* Start Data to use *

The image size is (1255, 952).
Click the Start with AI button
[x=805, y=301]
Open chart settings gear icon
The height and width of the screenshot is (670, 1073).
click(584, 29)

* End Data to use *

Brief: Copy each line of the items above word for word, in the same order.

Worked solution:
The image size is (1255, 952).
Click the Start with AI button
[x=805, y=301]
Open chart settings gear icon
The height and width of the screenshot is (670, 1073).
click(584, 29)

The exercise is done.